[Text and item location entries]

+---+

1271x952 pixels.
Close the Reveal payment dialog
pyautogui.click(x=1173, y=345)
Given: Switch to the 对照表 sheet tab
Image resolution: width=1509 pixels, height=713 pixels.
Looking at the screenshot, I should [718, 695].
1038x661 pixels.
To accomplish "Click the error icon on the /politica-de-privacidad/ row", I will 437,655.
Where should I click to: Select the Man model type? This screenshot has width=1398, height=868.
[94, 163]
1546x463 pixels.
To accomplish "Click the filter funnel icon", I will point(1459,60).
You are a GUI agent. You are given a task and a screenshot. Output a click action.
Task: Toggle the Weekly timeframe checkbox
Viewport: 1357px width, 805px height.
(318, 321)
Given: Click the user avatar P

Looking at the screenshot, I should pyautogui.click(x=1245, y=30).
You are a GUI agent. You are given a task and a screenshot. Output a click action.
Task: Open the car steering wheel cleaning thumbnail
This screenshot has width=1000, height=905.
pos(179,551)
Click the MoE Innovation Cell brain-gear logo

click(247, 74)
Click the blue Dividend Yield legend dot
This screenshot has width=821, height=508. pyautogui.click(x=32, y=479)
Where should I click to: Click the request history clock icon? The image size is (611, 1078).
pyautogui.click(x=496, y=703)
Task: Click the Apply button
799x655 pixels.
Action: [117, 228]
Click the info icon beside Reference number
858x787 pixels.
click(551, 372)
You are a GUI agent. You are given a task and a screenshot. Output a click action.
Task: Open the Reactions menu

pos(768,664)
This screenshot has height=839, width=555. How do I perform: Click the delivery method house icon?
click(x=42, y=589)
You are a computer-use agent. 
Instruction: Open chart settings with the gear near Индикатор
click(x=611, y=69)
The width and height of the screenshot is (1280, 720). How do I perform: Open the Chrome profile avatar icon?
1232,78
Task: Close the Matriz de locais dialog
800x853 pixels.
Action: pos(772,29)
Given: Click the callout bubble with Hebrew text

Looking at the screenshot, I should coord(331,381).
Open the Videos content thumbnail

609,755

+---+

Please rewrite all of the lines above, changing every "pixels" to "px" and leaving everything else the same.

Answer to the problem:
1271x952 px.
Close the Reveal payment dialog
pyautogui.click(x=1173, y=345)
Given: Switch to the 对照表 sheet tab
Image resolution: width=1509 px, height=713 px.
Looking at the screenshot, I should [718, 695].
1038x661 px.
To accomplish "Click the error icon on the /politica-de-privacidad/ row", I will 437,655.
Where should I click to: Select the Man model type? This screenshot has width=1398, height=868.
[94, 163]
1546x463 px.
To accomplish "Click the filter funnel icon", I will point(1459,60).
You are a GUI agent. You are given a task and a screenshot. Output a click action.
Task: Toggle the Weekly timeframe checkbox
Viewport: 1357px width, 805px height.
(318, 321)
Given: Click the user avatar P

Looking at the screenshot, I should pyautogui.click(x=1245, y=30).
You are a GUI agent. You are given a task and a screenshot. Output a click action.
Task: Open the car steering wheel cleaning thumbnail
This screenshot has width=1000, height=905.
pos(179,551)
Click the MoE Innovation Cell brain-gear logo

click(247, 74)
Click the blue Dividend Yield legend dot
This screenshot has width=821, height=508. pyautogui.click(x=32, y=479)
Where should I click to: Click the request history clock icon? The image size is (611, 1078).
pyautogui.click(x=496, y=703)
Task: Click the Apply button
799x655 px.
Action: [117, 228]
Click the info icon beside Reference number
858x787 px.
click(551, 372)
You are a GUI agent. You are given a task and a screenshot. Output a click action.
Task: Open the Reactions menu

pos(768,664)
This screenshot has height=839, width=555. How do I perform: Click the delivery method house icon?
click(x=42, y=589)
You are a computer-use agent. 
Instruction: Open chart settings with the gear near Индикатор
click(x=611, y=69)
The width and height of the screenshot is (1280, 720). How do I perform: Open the Chrome profile avatar icon?
1232,78
Task: Close the Matriz de locais dialog
800x853 px.
Action: pos(772,29)
Given: Click the callout bubble with Hebrew text

Looking at the screenshot, I should coord(331,381).
Open the Videos content thumbnail

609,755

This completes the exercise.